Despite the state’s efforts to squash her lawsuit, the court is allowing a woman to sue over a trooper who stole nude photos from her phone during a traffic stop.

Marquice D. Prather was fired from the State Police and sentenced to three years of probation last year after he was caught pulling over women, going through their phones and sometimes making copies of intimate photos and videos.

At least two woman have now sued Prather and the state over the invasion of privacy.

Marielle Kuczinski was one of the victims who State Police internal investigators contacted in 2017 about Prather’s pervy activities.

Prather pulled over Kuczinski on Route 95 in January 2016. She didn’t have her insurance card, so she gave the trooper her phone, which had a copy of her insurance information.

Prather went back to his vehicle and then returned the phone to her without giving her a ticket.

State Police informed Kuczinski a year later that Prather had made copies of the nude images on her phone and then shared them. She said the photos had been taken to document her weight loss.

In January 2018, Kuczinski, who is in her mid 20s, sought court permission to file a late notice of tort claim, which is the first step in suing a public agency.

The state argued that Kuczinski should not be allowed to sue because she was too late in filing the notice. A Superior Court judge, however, found that “extraordinary circumstances” should be considered and he allowed her late filing.

Kuczinski argued that the news of the Prather investigation caused her great anguish, which she had spent the year trying to resolve. She said that the anxiety and depression from an abusive relationship and her best friend’s suicide was exacerbated by finding out about her photos.

“Here, I find that the plaintiff sustained severe psychological injuries as a result of the incident and, as such, this constitutes extraordinary circumstances,” the judge said.

“Her parents were taking care of her.
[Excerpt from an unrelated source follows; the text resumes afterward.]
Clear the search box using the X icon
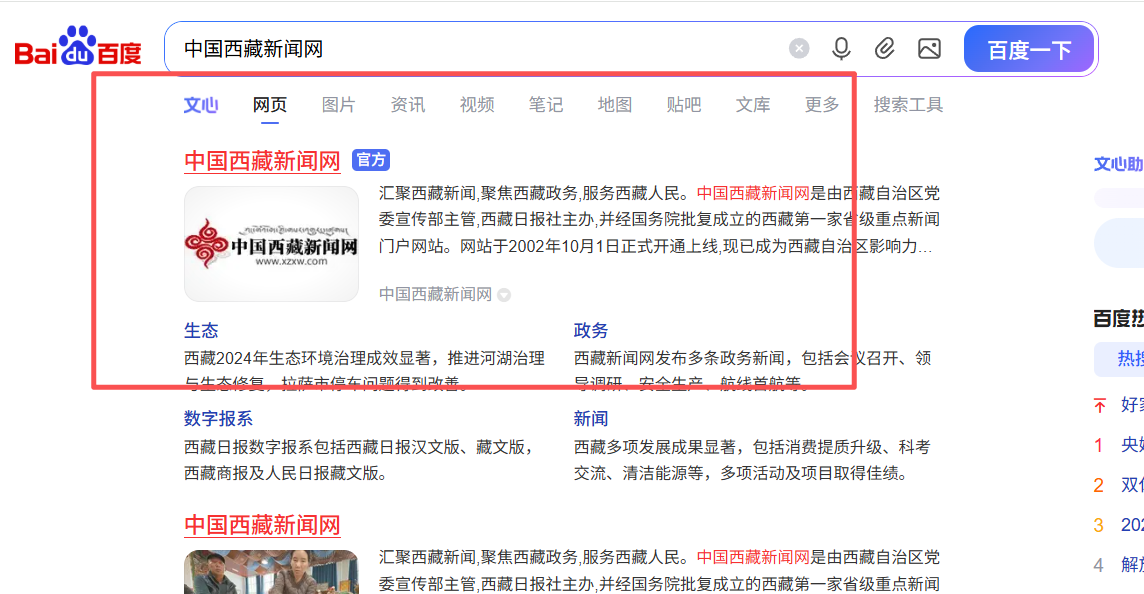The width and height of the screenshot is (1144, 594). tap(798, 47)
She had trust issues. She had anxiety. And it doesn't […] do anything to simply say that she had access to a telephone or that she could drive to go someplace. That's kind of ludicrous to suggest that that takes away or eliminates that extraordinary circumstances which I've just referred to.”
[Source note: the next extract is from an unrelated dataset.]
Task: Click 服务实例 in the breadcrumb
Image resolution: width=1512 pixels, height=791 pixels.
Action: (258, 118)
The state Attorney General’s Office appealed, saying that the judge abused his discretion. But an appellate court panel on Tuesday upheld his ruling.

Prather and the state also are being sued by a New Orleans woman was pulled over by Prather on the Garden State Parkway in July 2016 while she was visiting her mother in the state.
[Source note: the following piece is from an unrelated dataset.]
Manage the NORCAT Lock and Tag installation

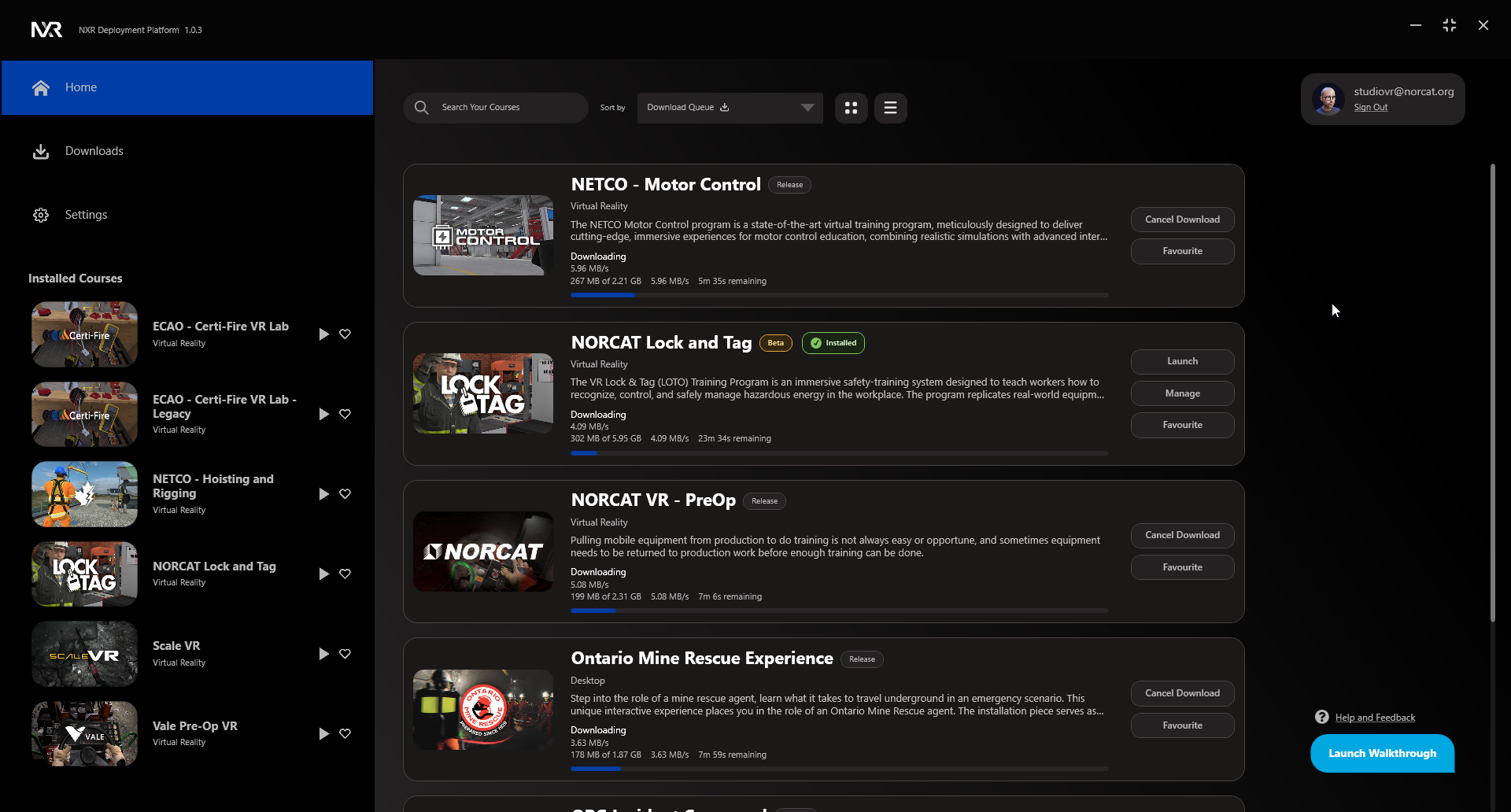(1182, 393)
Mandy Garcia’s lawsuit says she also gave Prather her cellphone, which he kept in his car “for an inordinate amount of time." She said Prather did not give her a ticket but asked her questions about “what types of beaches she likes to visit in New Jersey.” She said the trooper's behavior left her worried about her safety.

Her lawsuit says that State Police investigators informed her a year later that Prather had copied pictures, videos and phone numbers from her phone.

Prather was not the only trooper accused of misconduct with women who had been pulled over. Officials charged Eric Richardson with pulling over women and harassing them for dates. Last year, he pleaded guilty to illegally looking up personal information on an FBI database and was sentenced to three years of probation.